Extrait >>

Dans une réponse à la députée Barbara Bessot Ballot, le ministère de l'écologie persiste dans ses erreurs en prétendant indument que les sites français de petite hydro-électricité seraient déjà largement équipés, que la destruction des ouvrages hydrauliques serait nécessaire à la qualité de l'eau, à la biodiversité ou à l'adaptation au changement climatique, que cette destruction serait inscrite dans les lois françaises ou européennes. C'est faux. Après 10 ans de débat, ce n'est plus une erreur involontaire, mais une manipulation consciente des parlementaires afin de défendre encore et toujours une idéologie jacobine indéfendable de destruction du patrimoine paysager, du potentiel énergétique et des écosystèmes humanisés. On nous a parlé de "continuité apaisée" : c'était une tromperie. La vérité est que ce gouvernement comme les précédents est en retard sur la lutte contre les pollutions chimiques, en retard sur les objectifs de transition énergétique, préférant distribuer quelques cadeaux à des clientèles et lobbies pour éviter d'adresser des problèmes prioritaires en écologie.
On pouvait croire qu'après la multitude des
interpellations parlementaires, des changements de loi, des
rapports administratifs critiques, le ministère de l'écologie avait compris que la suppression des ouvrages hydrauliques n'est pas une solution désirable pour les rivières, encore moins pour la prévention du réchauffement climatique et l'atténuation de ses effets. On pouvait surtout espérer un minimum de lucidité : casser encore des moulins et étangs en 2019 est une aberration profonde à l'heure où tous les voyants de l'écologie sont au rouge et où l'argent public manque partout pour répondre à ces défis.
Car enfin, les rapports les plus alarmants s'accumulent sur les pesticides, sur les plastiques, sur les micro-polluants, sur l'évolution du climat, sur la difficulté à baisser les émissions carbone, sur la disparition de la biodiversité ordinaire, et que trouvent comme idée géniale nos élus et fonctionnaires en charge de l'environnement : détruire des ouvrages souvent présents depuis l'Ancien Régime !
Cette imposture, nous ne la supportons plus. Elle perdure hélas sous ce nouveau gouvernement.
Un échange entre le ministre de l'écologie et la députée Barbara Bessot Ballot (voir en fin d'article le contenu complet) révèle ainsi que l'idéologie de destruction des ouvrages n'a pas changé, et que les arguments en sa faveur sont toujours aussi inexacts ou flous.

Consigne >> D'après l'extrait sur la petite hydro-électricité, à quelle députée le ministère de l'écologie a-t-il répondu ?

Données de l'exercice >>
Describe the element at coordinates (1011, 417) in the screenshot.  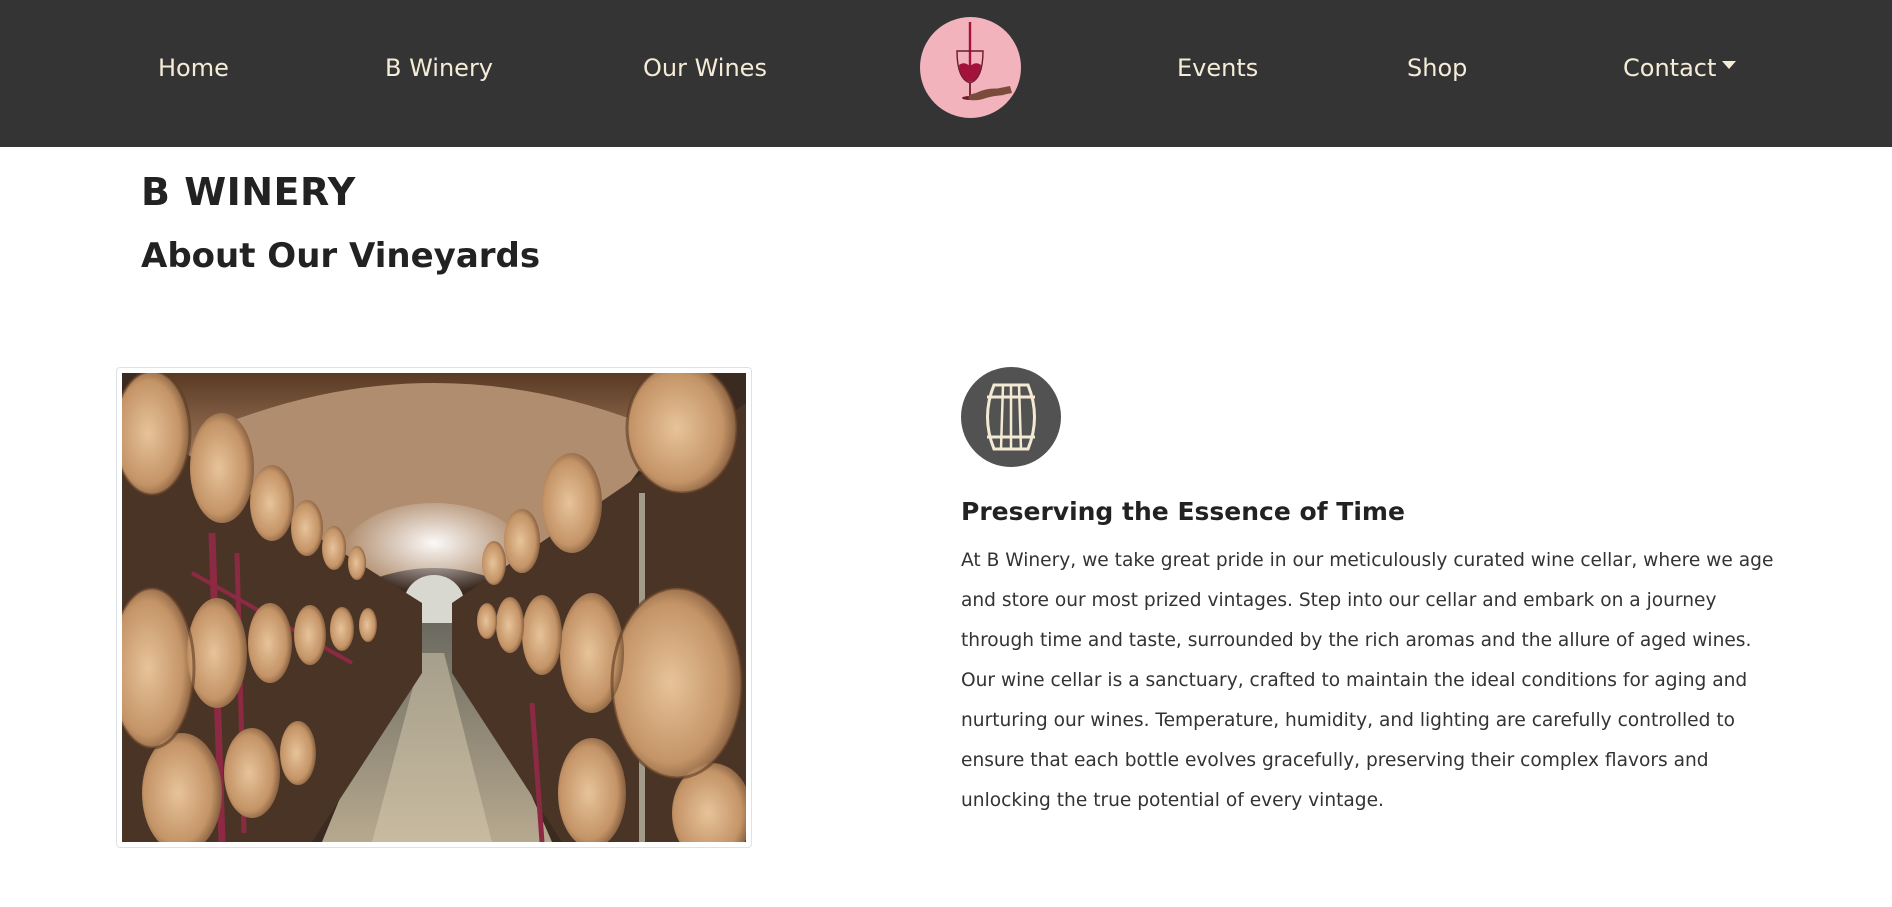
I see `barrel-icon` at that location.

Réponse attendue >> À Barbara Bessot Ballot.